[START EXTRACTED MATERIAL]
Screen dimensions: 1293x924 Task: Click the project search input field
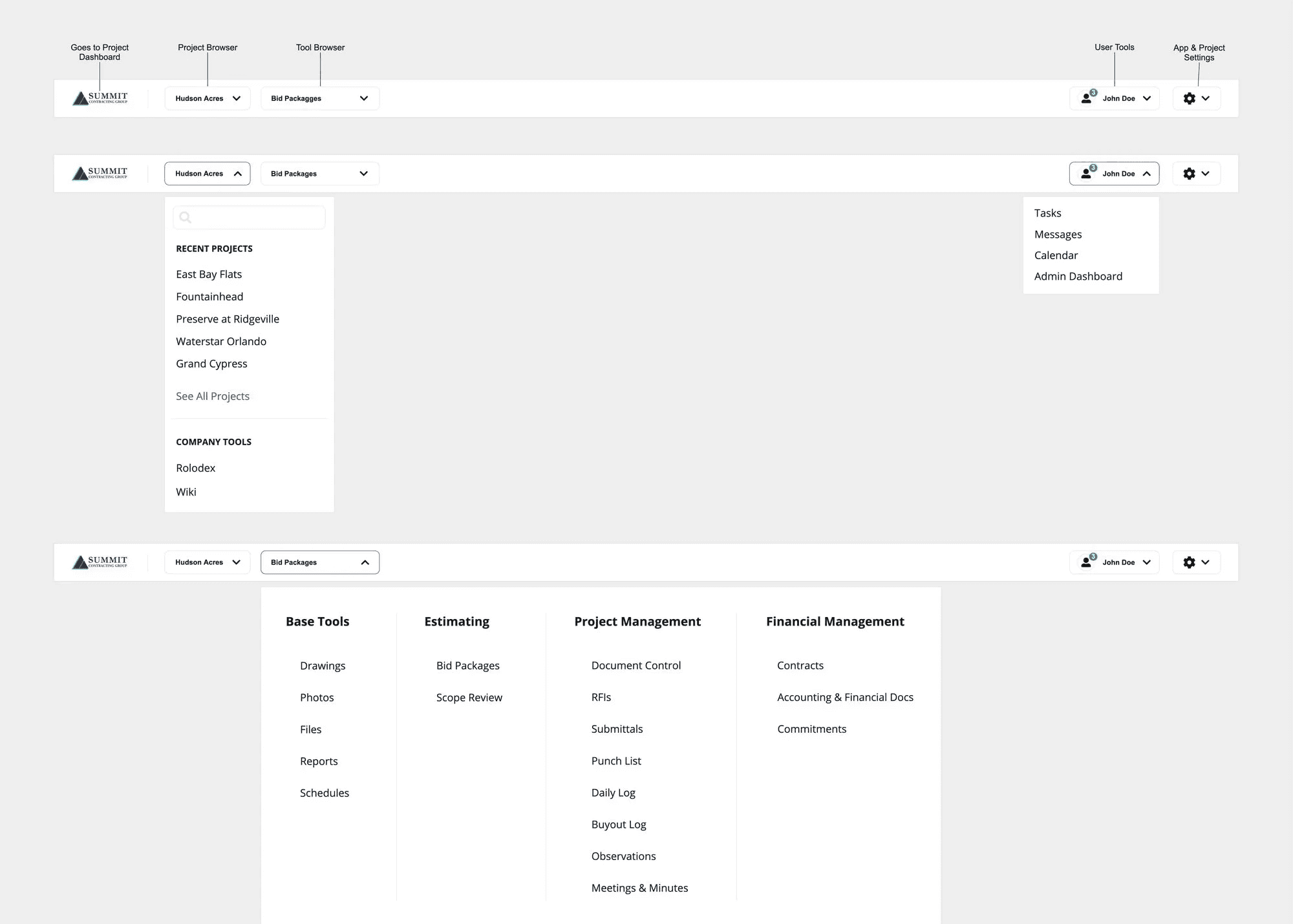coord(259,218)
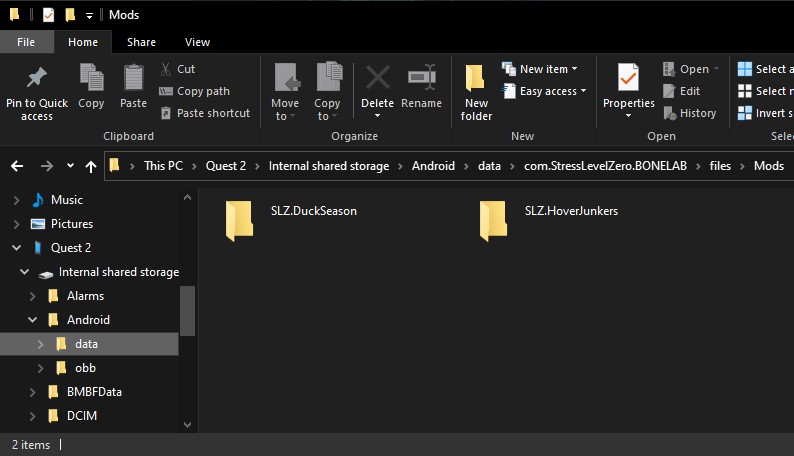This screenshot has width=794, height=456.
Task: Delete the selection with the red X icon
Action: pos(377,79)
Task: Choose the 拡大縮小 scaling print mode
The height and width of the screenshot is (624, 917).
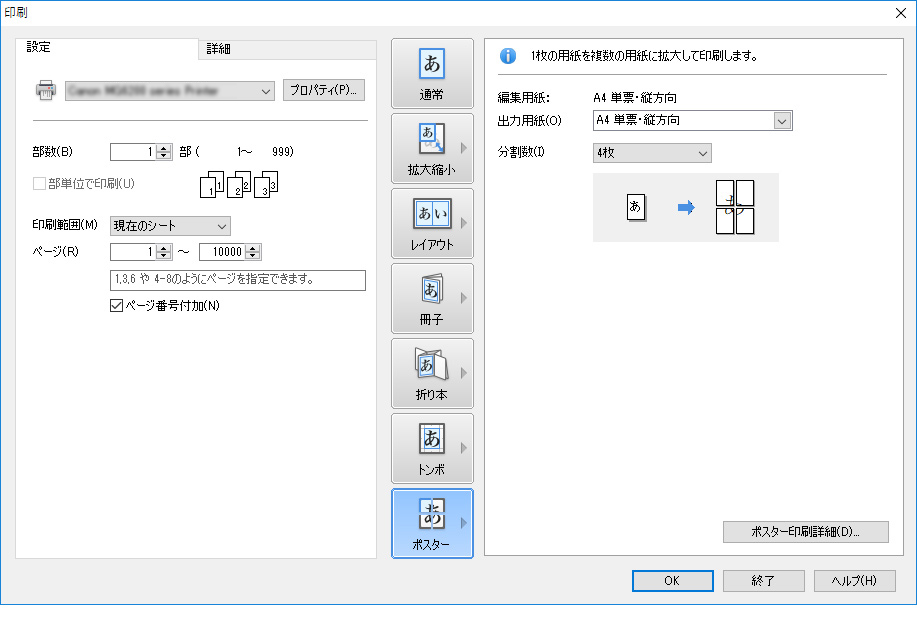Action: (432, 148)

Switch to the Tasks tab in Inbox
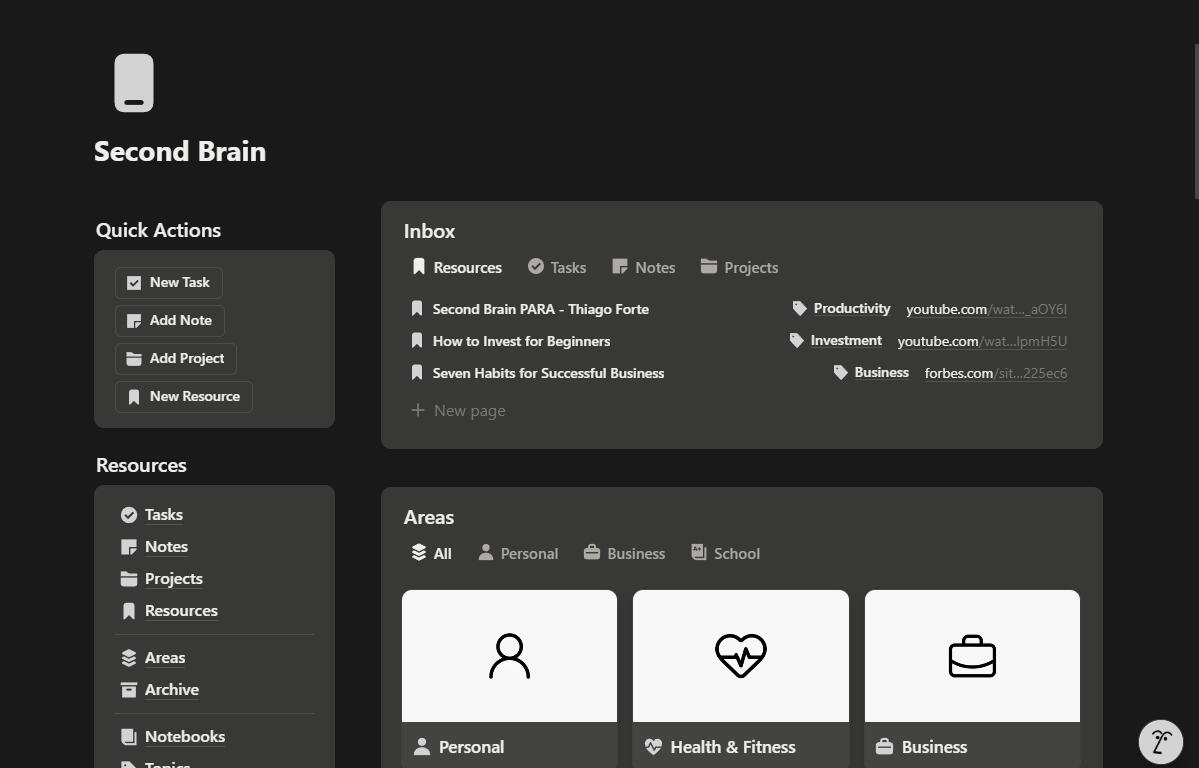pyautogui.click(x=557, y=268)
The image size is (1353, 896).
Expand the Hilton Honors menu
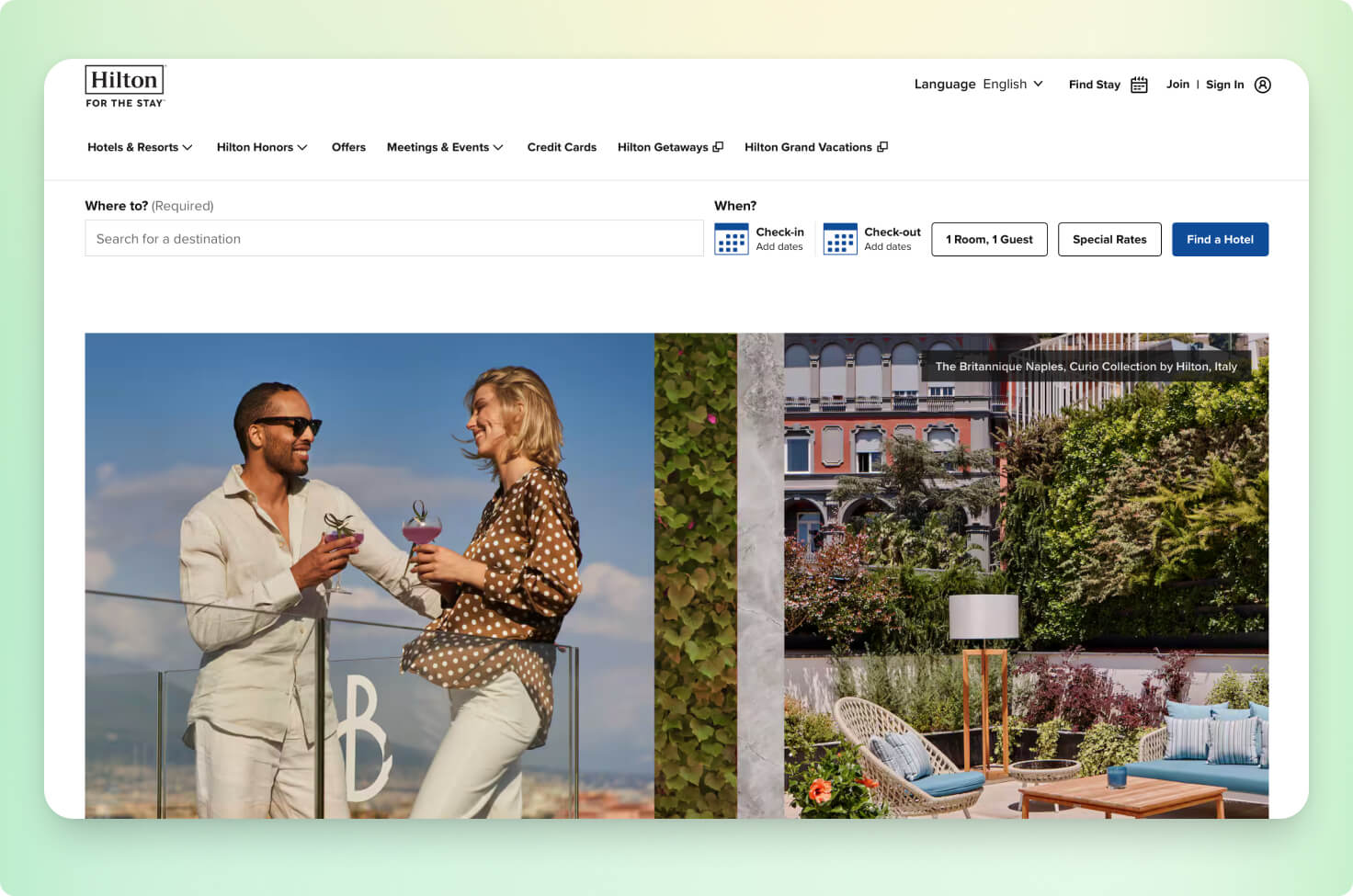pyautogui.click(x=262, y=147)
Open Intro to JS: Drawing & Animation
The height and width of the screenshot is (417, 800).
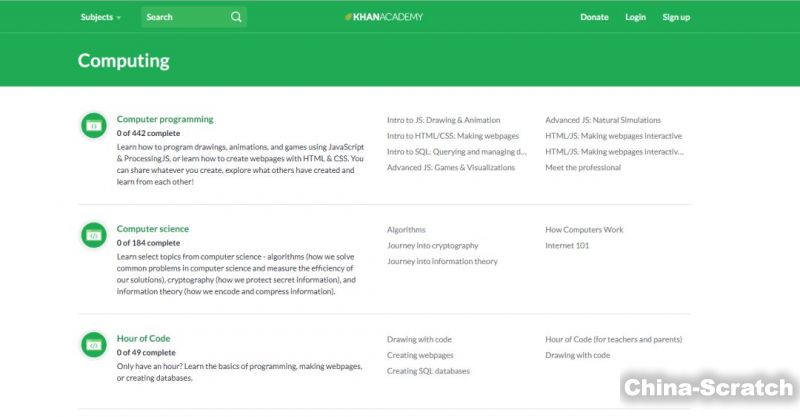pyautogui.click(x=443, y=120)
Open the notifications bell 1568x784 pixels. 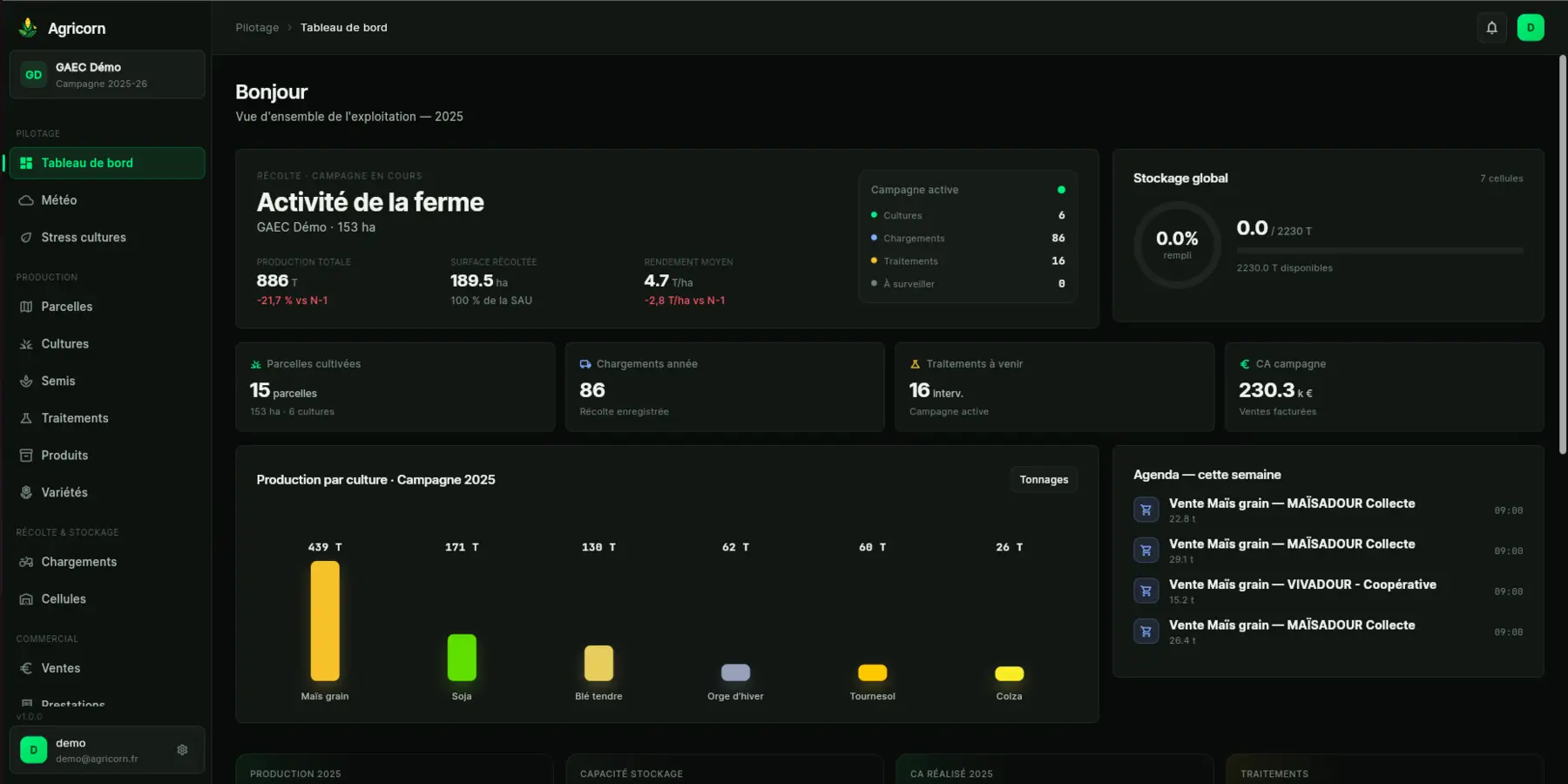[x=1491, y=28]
[END EXTRACTED MATERIAL]
WORK TO COMPLETE:
Please print the rows between the line holding "Task: Choose the 拡大縮小 scaling print mode" and the line holding "pyautogui.click(x=443, y=120)", inclusive, exactly as they stand, leaving out the pictures.

TASK RESPONSE:
Task: Choose the 拡大縮小 scaling print mode
The height and width of the screenshot is (624, 917).
Action: (432, 148)

Switch to the Tasks tab in Inbox
pyautogui.click(x=557, y=268)
The image size is (1353, 896).
Expand the Hilton Honors menu
pyautogui.click(x=262, y=147)
Open Intro to JS: Drawing & Animation
The height and width of the screenshot is (417, 800).
pyautogui.click(x=443, y=120)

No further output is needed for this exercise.